WASHINGTON — D.C. is ramping up enforcement of a curfew in the District for anyone younger than 17 starting Friday.
District officials say the goal of the “Juvenile Curfew Enforcement Pilot” is to enforce the curfew, not to arrest kids, but the mayor says it is about consequences.
Starting Friday D.C. will require kids under 17 to be off the streets at night from 11 p.m. to 6 a.m. Sunday through Thursday and from midnight to 6 a.m. on Friday and Saturday.
Officers from the Metropolitan Police Department's (MPD) Youth and Family Engagement Bureau will patrol seven initial focus areas to identify juveniles in violation of curfew.
- District 1: Chinatown and Navy Yard
- District 2: U Street
- District 3: Howard University/Banneker
- District 4: 14th Street between Otis and Spring Road, NW
- District 5: 4000 Georgia Avenue, NW
- District 6: 4400-4600 Benning Rd, SE
- District 7: 1300 Congress Street, SE
"Areas where we were seeing, quite frankly, mobs of young people who were showing up at different locations," Mayor Muriel Bowser said Thursday.
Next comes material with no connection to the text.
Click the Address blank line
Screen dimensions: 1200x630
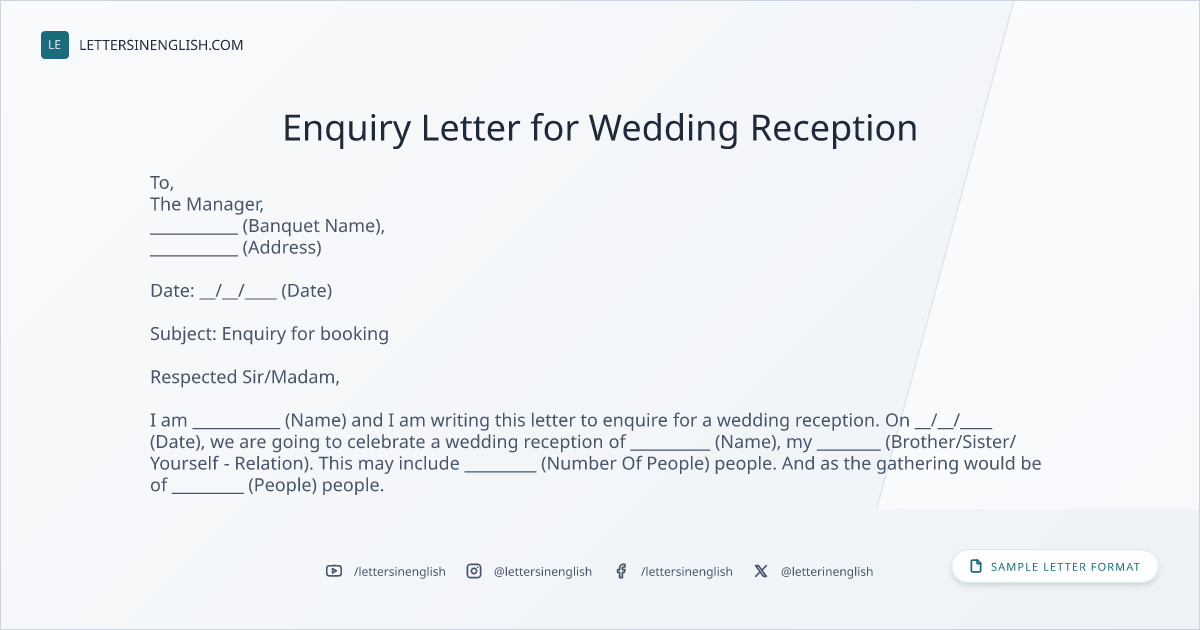click(x=194, y=250)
According to MPD, those who violate curfew will be brought to the Department of Youth Rehabilitation Services until they can be reunited with a parent or guardian the next morning. This new protocol introduces the teen and their family to the services offered by DYRS. Some of these include mentorship programs, vocational training, job placement, free meals, and it’s all at no cost to the family or individual.
"I think that the difference between going to a police station in the middle of the night and going to DYRS gives us the opportunity to have them connect with officials whose job it is to work with kids who are at risk," Bowser said.
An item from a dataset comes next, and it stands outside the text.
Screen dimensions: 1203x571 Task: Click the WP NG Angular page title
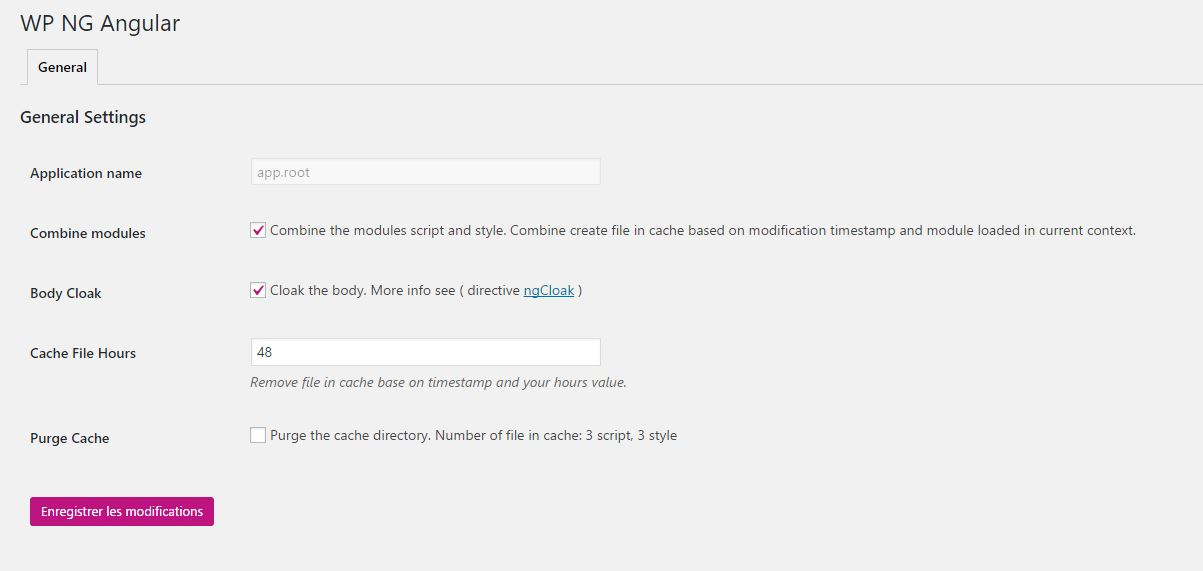click(x=100, y=23)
With a series of violent and even deadly crimes recently, allegedly committed by young teens, WUSA9 asked Mayor Bowser if police should have enforced this curfew earlier in the summer.
"The curfew is enforced. I don't want to give anybody the impression that curfew is just now being enforced," she said. "It will be more focused and possibly more enforcement depending on what's happening on those identified corridors."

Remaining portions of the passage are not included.